Le Washington Post et le Guardian poursuivent le lendemain: la NSA et le FBI ont sollicité neuf géants américains de l'Internet, dont Microsoft, Yahoo, Google et Facebook, pour surveiller et intercepter les communications d'internautes étrangers situés hors des Etats-Unis. Le public découvre un programme quasi-secret nommé Prism, en place depuis 2007, qui dérive vaguement d'une loi votée sous George W. Bush et renouvelée en décembre 2012.
Les géants de l'Internet nient avoir autorisé les services de renseignement d'accéder à leurs serveurs pour récupérer les données. Le doute est cependant permis.

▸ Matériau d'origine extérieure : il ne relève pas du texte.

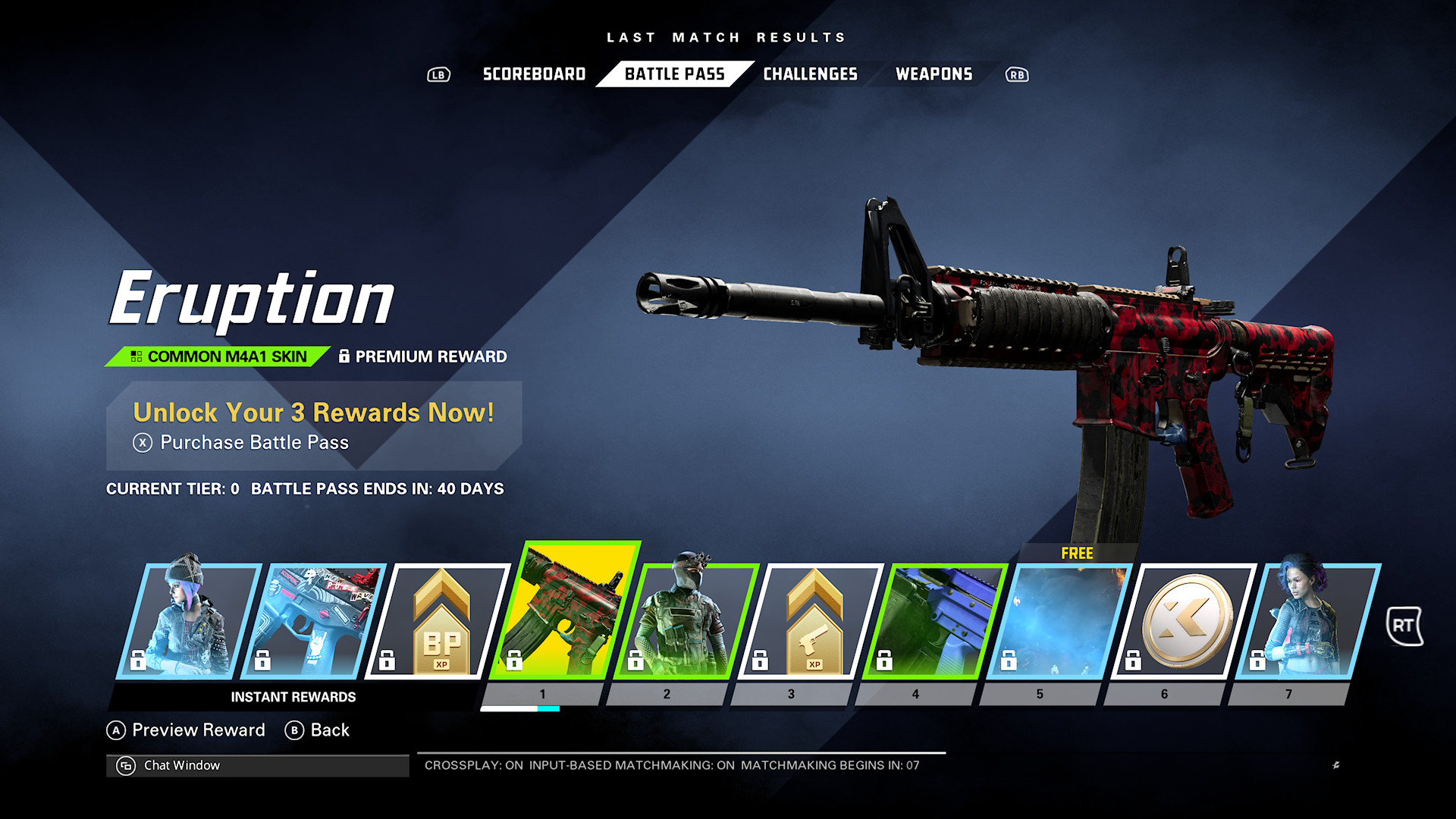The width and height of the screenshot is (1456, 819).
Task: Go to the Weapons tab
Action: tap(934, 74)
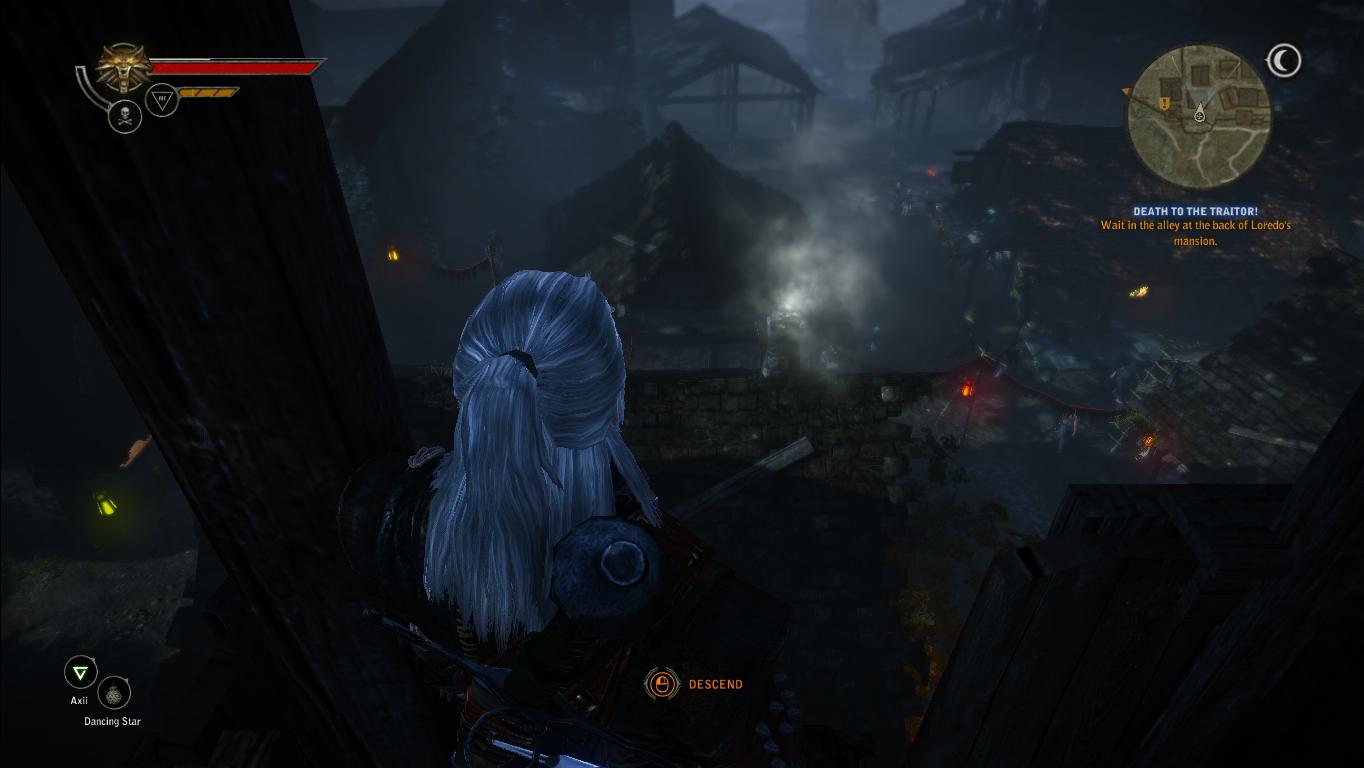Click the wolf medallion icon
1364x768 pixels.
click(125, 68)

Le 7 juin, Barack Obama justifie ce "nécessaire compromis" entre vie privée et sécurité, fermant la phase de l'indignation civique, celle où les citoyens pouvaient sentir que les fournisseurs d'accès et les compagnies de téléphone donnaient les données confidentielles au gouvernement sans retenue. Mais Obama va être totalement dépassé quelques jours plus tard.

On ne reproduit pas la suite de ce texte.